▶ _WORK TO COMPLETE_
Scan the entries below for the word "will". Copy out every line in which it occurs.

▶ _DATA SECTION_
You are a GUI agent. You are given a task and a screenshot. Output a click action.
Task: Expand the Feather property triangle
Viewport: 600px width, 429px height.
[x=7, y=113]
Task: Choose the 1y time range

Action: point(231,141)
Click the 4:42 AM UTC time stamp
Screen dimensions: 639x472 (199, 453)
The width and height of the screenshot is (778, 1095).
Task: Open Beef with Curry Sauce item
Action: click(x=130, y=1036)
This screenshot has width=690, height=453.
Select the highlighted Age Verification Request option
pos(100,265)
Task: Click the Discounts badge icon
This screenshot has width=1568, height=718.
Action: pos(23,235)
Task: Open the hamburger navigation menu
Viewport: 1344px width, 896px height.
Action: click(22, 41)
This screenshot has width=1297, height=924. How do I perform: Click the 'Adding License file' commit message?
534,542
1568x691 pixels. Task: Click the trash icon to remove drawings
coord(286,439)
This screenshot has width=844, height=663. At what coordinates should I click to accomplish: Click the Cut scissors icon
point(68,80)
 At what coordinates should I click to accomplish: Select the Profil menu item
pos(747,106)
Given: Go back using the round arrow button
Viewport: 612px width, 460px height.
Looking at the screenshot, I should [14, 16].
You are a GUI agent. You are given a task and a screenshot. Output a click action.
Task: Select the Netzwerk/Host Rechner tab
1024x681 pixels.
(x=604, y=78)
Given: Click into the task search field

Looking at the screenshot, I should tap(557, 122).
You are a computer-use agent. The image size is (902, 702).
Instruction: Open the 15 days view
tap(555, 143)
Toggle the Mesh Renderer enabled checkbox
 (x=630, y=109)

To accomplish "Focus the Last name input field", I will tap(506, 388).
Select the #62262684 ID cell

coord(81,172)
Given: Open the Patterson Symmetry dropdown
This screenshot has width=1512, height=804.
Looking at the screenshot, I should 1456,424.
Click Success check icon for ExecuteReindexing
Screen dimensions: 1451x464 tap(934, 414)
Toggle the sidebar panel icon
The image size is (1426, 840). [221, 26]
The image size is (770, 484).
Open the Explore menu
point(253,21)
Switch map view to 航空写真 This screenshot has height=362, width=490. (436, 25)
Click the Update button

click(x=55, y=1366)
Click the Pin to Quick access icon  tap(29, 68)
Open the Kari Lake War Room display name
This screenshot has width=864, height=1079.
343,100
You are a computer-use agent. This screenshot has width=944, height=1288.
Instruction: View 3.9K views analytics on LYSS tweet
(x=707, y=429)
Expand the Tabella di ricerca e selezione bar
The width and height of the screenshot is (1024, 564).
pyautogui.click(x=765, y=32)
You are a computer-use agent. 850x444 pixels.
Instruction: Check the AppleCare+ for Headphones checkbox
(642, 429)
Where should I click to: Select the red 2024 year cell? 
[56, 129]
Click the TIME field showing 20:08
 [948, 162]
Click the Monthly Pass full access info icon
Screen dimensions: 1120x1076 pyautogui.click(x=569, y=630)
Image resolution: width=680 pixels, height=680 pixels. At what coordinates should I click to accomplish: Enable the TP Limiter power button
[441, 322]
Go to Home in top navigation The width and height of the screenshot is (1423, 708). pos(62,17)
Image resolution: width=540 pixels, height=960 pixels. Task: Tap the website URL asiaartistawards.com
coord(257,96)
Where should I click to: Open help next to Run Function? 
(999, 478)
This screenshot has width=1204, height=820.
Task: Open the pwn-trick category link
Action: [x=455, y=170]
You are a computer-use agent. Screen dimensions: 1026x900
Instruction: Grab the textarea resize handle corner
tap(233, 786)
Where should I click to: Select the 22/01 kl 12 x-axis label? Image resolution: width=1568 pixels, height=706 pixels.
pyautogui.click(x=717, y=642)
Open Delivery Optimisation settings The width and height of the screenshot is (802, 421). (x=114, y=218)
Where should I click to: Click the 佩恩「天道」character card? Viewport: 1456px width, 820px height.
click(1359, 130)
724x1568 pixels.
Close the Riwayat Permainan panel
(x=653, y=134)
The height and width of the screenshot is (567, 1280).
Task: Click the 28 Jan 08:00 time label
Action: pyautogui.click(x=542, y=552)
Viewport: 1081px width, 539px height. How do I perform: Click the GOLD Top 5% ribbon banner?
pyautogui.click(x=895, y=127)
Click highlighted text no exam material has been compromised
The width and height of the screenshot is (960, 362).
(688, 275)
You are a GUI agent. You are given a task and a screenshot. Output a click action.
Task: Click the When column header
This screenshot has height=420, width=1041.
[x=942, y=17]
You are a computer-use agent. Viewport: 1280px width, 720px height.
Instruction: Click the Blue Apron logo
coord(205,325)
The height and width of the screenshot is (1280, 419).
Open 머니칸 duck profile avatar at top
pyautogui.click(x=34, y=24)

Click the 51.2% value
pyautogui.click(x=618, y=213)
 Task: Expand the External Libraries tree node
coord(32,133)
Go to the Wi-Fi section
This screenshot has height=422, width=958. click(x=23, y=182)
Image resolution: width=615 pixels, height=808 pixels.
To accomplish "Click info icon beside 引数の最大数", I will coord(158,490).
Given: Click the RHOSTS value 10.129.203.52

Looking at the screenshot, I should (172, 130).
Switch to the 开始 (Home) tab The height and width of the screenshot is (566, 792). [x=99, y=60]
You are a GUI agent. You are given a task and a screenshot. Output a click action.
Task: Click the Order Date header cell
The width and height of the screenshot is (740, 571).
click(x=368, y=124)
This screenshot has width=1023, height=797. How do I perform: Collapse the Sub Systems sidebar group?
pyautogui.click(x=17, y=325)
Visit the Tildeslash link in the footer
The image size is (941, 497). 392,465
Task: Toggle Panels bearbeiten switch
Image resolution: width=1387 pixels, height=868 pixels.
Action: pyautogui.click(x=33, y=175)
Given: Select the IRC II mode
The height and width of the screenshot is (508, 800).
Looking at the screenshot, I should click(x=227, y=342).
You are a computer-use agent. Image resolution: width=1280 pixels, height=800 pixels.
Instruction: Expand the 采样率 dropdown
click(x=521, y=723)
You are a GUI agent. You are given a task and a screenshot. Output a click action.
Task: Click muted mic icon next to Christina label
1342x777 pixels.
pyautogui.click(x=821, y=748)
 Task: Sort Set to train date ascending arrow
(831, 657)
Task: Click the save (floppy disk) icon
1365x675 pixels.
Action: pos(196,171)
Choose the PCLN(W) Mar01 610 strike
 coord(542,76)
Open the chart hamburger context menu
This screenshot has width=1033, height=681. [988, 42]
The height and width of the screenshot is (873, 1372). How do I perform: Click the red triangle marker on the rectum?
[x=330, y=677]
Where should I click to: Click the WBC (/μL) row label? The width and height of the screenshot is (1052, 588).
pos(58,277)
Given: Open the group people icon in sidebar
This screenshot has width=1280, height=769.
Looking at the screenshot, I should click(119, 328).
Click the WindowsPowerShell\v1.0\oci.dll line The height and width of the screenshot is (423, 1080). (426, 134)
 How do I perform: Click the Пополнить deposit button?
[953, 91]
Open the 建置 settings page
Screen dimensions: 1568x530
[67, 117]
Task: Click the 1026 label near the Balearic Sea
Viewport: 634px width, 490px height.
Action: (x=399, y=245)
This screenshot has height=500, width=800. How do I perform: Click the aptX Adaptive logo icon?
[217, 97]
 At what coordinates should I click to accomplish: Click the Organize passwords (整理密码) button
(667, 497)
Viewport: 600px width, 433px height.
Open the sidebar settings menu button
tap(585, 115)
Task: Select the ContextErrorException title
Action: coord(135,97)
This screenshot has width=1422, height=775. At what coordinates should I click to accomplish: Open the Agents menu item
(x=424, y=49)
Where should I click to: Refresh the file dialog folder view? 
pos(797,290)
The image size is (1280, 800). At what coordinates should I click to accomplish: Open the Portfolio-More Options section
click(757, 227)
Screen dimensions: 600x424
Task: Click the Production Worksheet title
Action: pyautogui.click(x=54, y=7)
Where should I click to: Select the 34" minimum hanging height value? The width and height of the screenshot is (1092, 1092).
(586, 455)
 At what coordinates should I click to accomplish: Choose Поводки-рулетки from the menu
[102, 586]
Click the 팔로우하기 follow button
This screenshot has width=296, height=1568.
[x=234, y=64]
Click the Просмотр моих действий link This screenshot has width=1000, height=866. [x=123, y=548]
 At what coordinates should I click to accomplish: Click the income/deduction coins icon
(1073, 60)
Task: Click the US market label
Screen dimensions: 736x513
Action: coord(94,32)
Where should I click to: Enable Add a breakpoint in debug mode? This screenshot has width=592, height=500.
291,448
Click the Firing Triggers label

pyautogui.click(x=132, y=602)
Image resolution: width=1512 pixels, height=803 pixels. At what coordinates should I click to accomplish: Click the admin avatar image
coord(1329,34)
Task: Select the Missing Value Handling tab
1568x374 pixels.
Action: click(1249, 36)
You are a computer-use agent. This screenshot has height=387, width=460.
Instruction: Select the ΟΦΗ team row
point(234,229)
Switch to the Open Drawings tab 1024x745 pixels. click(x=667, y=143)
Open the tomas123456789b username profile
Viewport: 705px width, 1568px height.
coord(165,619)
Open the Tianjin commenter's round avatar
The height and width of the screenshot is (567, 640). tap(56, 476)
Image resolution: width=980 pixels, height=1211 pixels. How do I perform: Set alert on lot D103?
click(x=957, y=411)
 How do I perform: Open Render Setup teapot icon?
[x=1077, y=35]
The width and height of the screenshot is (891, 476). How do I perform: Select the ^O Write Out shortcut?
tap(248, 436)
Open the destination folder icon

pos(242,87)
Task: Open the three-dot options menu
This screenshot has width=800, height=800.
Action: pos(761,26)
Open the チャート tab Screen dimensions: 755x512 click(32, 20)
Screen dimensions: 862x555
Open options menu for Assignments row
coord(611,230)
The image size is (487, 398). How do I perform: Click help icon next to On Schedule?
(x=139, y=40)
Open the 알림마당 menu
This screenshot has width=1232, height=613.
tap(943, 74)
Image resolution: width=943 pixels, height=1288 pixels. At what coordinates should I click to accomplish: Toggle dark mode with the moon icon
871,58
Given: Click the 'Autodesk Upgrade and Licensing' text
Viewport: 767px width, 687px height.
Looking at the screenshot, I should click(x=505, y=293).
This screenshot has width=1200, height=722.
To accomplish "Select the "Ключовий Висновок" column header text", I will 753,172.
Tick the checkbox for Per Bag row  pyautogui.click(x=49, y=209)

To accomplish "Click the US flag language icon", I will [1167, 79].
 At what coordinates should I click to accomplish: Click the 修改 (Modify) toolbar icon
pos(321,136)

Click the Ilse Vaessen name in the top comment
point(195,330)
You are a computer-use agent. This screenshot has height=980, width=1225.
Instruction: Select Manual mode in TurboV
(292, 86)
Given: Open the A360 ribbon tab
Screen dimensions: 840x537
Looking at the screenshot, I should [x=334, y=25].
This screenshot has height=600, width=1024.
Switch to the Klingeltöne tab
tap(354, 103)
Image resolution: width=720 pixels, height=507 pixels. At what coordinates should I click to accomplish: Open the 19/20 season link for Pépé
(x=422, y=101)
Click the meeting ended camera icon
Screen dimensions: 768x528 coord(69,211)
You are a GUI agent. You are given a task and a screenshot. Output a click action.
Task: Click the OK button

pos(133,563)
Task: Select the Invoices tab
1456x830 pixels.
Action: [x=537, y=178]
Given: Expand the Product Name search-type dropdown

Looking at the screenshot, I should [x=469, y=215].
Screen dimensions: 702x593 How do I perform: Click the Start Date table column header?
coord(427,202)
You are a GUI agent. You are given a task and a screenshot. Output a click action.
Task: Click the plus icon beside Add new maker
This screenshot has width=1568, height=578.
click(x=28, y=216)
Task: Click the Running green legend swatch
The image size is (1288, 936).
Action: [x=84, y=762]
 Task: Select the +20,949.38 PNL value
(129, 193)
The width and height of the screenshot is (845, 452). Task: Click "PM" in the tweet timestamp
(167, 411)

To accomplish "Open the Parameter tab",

▶ _RESULT BELOW_
To accomplish "Focus the Last name input field", I will tap(506, 388).
To accomplish "Click info icon beside 引数の最大数", I will coord(158,490).
To accomplish "Select the "Ключовий Висновок" column header text", I will 753,172.
To accomplish "Click the US flag language icon", I will [1167, 79].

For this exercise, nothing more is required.